The number needed to treat (NNT) in order to prevent one additional cardiovascular death, MI, or stroke, based upon the current 3-year follow-up data, is roughly 50, according to Dr. Sabatine. Projecting out to 5 years, based upon the close fit between FOURIER and the data from the Cholesterol Treatment Trialists Collaboration, the NNT at 5 years for evolocumab is about 30, although the true NNT may actually prove to be smaller than that, given the steadily increasing benefit seen through 3 years. The projected 5-year NNT for the composite of coronary revascularization, cardiovascular death, MI, or stroke drops to about 20, he added.

The treatment was safe and well tolerated. The rate of study discontinuation attributable to treatment-related adverse events was low, at about 1.5% in both treatment arms. The rates of neurocognitive adverse events, new-onset diabetes, cataracts, and muscle-related complaints didn’t differ between the evolocumab and placebo groups, either. Of note, no one developed neutralizing antibodies to evolocumab. Long-term follow-up will continue in roughly 6,000 FOURIER participants.

Discussant Pamela B. Morris, MD, said FOURIER contains an important secondary message that mustn’t get lost in the enthusiasm for a safe and effective new drug.

“I’m very struck by the high event rate in this population, even with LDL levels down to 30 mg/dL. I think what that says is that although LDL cholesterol is etiologic and incredibly important, there were multiple other risk factors in this population, and given a 4.2% event rate per year despite achieving a very low LDL, we can’t take our foot off the gas in terms of other risk factors,” said Dr. Morris of the Medical University of South Carolina, Charleston.

Discussant Sidney C. Smith Jr., MD, a member of the 2013 ACC/AHA cholesterol treatment guidelines committee, which did away with LDL lowering to a target level in favor of a risk-based approach which embraced percent reduction in LDL as a therapeutic goal, asked Dr. Sabatine if it’s time for the committee to revisit and perhaps restore the concept of shooting for an LDL target range.

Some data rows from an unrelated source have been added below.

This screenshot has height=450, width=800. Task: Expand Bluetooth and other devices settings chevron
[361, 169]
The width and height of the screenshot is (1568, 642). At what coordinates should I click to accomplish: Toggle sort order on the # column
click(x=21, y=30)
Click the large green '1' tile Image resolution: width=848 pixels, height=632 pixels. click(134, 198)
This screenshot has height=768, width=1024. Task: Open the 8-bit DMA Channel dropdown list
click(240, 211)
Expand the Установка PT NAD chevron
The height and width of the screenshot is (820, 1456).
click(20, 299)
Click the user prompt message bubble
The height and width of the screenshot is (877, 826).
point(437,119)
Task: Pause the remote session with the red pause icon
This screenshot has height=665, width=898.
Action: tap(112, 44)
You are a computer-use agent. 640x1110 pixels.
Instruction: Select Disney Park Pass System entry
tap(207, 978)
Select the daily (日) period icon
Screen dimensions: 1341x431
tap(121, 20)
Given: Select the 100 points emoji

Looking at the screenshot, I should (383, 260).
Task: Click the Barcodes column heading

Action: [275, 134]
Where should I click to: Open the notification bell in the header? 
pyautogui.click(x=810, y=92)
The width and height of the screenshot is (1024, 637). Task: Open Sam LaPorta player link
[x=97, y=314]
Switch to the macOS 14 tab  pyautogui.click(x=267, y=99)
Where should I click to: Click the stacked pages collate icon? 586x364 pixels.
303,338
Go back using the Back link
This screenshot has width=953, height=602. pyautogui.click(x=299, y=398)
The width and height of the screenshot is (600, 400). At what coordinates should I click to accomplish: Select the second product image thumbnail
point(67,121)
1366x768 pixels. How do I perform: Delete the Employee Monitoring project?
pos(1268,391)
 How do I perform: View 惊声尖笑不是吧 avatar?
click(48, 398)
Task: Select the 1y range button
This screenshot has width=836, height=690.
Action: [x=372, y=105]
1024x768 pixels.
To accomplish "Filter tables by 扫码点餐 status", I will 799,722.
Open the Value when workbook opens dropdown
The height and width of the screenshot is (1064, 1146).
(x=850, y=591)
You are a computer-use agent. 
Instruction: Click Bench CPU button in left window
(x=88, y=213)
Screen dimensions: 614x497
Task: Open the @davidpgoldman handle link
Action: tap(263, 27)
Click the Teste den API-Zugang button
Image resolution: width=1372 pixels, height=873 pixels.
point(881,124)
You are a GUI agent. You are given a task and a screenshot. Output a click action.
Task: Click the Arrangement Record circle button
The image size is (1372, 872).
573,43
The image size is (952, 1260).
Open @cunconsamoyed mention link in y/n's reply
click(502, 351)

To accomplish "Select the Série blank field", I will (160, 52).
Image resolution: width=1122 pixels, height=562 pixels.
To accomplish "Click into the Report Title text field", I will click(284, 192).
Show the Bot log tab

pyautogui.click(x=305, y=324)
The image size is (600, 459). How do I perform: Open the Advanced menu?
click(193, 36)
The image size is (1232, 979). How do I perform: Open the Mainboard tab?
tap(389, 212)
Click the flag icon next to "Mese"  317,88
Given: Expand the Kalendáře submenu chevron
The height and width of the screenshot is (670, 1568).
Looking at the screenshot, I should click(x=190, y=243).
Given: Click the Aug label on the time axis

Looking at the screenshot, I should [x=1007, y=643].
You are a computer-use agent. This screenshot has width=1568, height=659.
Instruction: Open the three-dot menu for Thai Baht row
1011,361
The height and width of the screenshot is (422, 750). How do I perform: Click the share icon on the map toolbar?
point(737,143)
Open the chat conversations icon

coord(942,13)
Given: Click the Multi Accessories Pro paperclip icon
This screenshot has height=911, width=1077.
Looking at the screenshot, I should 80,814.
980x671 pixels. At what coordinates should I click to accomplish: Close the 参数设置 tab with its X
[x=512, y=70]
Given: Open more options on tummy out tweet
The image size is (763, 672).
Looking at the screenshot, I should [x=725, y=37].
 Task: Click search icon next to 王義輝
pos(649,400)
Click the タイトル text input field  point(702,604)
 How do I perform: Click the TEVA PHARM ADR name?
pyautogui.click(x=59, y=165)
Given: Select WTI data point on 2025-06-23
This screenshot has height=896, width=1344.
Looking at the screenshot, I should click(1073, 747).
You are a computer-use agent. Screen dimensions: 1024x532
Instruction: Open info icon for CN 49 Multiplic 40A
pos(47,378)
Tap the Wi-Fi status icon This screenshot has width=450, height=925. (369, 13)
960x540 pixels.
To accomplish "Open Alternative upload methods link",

“We labored with that in the 2013 guidelines, as to whether there’s some optimal range for LDL or one can look at percent reduction as an indicator,” noted Dr. Smith, professor of medicine at the University of North Carolina in Chapel Hill.

Dr. Sabatine replied, “Dr. [Eugene] Braunwald has made the analogy that if this was smoking, we wouldn’t want people to just reduce their amount of smoking by 50%, we’d want them to reduce it to zero cigarettes.”

The investigator added, “My own feeling is that the benefit is more closely related to the absolute reduction than the percent reduction in LDL, and like any other risk factor, you want to get it down as low as you can go.”

In a later video interview, Dr. Smith said that the FOURIER data make a strong case – at least in these first years of what will be much-longer-term drug therapy – that a target LDL in the range of 25-35 mg/dL may be optimal in a very-high-risk patient population.

Dr. Sabatine reported receiving grant support and consultant fees from Amgen, which funded the FOURIER trial.

Simultaneous with his presentation at the ACC meeting, the FOURIER results were published online at NEJM.org (doi: 10.1056/NEJMoa1615664).